• [Required work] Exact copies of the lines from the line containing "Open the Extensions" through the last line of the entries below are the whole answer.

• [Recorded data]
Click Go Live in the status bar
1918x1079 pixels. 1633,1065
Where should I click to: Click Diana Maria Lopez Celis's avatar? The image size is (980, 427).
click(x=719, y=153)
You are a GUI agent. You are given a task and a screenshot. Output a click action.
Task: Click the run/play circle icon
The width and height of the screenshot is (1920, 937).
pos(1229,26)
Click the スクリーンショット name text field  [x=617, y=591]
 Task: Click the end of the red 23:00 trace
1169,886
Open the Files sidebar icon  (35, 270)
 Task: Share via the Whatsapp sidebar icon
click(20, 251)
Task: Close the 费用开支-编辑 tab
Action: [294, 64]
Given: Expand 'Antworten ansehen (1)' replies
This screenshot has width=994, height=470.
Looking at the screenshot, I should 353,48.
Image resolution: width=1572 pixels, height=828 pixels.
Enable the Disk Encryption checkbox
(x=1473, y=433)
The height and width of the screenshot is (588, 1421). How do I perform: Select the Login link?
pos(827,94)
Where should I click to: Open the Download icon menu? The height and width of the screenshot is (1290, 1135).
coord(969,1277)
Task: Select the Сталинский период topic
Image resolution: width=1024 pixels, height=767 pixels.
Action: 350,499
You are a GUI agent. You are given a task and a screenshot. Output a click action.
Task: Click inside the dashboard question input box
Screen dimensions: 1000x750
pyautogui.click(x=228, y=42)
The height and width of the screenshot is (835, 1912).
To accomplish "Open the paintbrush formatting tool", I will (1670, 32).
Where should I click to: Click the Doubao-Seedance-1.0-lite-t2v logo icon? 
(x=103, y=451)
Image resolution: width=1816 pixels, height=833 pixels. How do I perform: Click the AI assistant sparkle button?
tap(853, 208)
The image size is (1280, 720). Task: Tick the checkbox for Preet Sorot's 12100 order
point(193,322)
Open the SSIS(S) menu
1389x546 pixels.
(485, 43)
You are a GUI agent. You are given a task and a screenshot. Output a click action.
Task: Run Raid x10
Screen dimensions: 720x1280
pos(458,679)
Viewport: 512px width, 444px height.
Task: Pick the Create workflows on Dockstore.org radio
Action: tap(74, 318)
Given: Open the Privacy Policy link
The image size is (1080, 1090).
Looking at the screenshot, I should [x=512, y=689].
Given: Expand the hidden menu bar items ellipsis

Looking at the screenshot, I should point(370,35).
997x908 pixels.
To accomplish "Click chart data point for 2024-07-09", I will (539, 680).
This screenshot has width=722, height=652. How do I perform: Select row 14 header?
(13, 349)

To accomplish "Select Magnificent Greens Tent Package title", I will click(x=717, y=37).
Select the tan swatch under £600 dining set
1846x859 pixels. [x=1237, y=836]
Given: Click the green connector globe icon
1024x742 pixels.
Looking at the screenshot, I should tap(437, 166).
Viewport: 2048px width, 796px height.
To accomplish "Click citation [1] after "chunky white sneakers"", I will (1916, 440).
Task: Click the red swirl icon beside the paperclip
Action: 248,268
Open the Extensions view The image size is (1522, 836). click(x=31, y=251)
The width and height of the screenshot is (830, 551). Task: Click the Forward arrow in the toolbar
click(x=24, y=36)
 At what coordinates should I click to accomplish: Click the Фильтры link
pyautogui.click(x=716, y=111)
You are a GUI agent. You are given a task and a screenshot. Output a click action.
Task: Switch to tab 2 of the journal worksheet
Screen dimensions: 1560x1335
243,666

• [Exercise result]
Open the Extensions view The image size is (1522, 836). click(x=31, y=251)
The width and height of the screenshot is (830, 551). Task: Click the Forward arrow in the toolbar
click(x=24, y=36)
 At what coordinates should I click to accomplish: Click the Фильтры link
pyautogui.click(x=716, y=111)
You are a GUI agent. You are given a task and a screenshot. Output a click action.
Task: Switch to tab 2 of the journal worksheet
Screen dimensions: 1560x1335
243,666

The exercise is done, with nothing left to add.